No cóż, preferuję zagadki, a raczej pytania, gdzie odpowiedzi można znalezć albo w w opisach wydarzeń nas sesji, albo wynika to z jej przebiegu.
Jest to o tyle korzystne, że zmusza Graczy do uważnego śledzenia akcji, wkrótce przekonują się, że opłaca się robić notatki i ogólnie są "czujni"
.
No i czasem biedny, znerwicowany MG ma też trochę rozrywki.

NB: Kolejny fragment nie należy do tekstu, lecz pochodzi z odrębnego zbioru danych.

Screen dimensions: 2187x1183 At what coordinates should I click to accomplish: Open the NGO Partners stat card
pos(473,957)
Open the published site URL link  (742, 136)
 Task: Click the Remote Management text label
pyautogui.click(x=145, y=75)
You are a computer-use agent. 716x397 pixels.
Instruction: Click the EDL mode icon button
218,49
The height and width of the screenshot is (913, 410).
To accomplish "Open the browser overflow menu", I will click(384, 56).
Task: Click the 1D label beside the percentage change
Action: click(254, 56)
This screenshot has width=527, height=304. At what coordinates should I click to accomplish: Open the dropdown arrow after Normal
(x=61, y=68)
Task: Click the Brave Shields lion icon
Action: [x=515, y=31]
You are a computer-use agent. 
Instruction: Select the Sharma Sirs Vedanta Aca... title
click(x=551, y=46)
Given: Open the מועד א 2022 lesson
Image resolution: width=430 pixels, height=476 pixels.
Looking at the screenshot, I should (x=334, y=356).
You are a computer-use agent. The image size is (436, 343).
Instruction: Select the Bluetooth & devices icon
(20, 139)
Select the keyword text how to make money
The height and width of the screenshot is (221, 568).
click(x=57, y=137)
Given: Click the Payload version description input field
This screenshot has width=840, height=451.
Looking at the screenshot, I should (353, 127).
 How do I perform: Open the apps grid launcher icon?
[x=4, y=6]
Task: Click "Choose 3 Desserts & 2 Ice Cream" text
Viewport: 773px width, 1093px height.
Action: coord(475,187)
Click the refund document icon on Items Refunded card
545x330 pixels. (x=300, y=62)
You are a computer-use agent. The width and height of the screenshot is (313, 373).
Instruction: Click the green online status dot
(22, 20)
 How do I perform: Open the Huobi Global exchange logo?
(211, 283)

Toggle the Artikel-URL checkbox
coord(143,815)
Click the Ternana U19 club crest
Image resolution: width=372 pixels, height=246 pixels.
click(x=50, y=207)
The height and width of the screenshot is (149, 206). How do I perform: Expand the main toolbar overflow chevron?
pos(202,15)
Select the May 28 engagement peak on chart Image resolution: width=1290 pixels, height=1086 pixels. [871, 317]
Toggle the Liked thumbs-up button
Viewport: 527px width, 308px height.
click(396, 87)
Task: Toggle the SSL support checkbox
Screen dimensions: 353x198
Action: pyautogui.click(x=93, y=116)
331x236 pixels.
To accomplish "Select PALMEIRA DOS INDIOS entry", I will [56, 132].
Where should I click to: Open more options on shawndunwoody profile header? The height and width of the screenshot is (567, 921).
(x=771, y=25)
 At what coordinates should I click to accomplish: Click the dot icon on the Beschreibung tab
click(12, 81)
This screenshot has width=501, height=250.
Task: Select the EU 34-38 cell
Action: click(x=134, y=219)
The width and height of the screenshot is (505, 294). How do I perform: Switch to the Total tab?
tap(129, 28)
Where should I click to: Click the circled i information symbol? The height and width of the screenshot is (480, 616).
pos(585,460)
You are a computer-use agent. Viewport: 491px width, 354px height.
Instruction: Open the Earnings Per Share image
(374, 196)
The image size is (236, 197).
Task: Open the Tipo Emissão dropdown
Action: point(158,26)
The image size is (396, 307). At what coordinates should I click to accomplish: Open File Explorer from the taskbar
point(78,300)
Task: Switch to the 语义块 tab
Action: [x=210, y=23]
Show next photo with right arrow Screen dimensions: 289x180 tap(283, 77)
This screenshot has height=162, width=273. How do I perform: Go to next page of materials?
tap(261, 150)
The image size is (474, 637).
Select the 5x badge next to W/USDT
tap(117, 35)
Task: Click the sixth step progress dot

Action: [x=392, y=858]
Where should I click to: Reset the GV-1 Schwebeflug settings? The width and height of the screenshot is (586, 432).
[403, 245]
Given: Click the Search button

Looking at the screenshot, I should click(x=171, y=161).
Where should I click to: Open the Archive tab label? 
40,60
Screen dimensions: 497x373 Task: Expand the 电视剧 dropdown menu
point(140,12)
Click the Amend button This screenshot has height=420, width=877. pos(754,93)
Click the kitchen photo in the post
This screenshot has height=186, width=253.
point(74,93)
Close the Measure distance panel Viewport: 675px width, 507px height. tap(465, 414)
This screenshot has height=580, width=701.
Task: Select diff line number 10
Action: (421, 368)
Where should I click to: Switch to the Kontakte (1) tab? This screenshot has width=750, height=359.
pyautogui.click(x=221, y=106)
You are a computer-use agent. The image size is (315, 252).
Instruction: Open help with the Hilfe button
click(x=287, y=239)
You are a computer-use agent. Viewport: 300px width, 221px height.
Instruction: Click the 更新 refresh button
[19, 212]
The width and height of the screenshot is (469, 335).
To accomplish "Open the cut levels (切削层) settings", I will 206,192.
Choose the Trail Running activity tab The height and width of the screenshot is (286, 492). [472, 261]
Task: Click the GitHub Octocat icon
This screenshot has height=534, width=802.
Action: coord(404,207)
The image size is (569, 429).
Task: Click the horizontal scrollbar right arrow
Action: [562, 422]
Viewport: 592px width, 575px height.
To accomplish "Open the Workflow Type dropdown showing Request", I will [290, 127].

Ot przykład sprzed dosłownie paru dni. Dwaj z bohaterów muszą odpowiedzieć na hasło. Mozna je odgadnąć czytając ponownie rekrutację, a tu jeden z przyjaciół Gracza doradza mu, by ten w biały dzień w Londynie w odpowiedzi pohukiwał jak sowa.
Na szczęście grający wykazał się rozsądkiem, bo na taką opcję szczerze mówiąc nie byłem przygotowany i niespecjalnie wiedziałbym jak zareagować.
Podsumowując - zagadki wnoszą sporo do sesji, są doskonałymi przerywnikami, a trudną, rozwiazaną szaradę Gracz długo i zazwyczaj z dumą wspomina.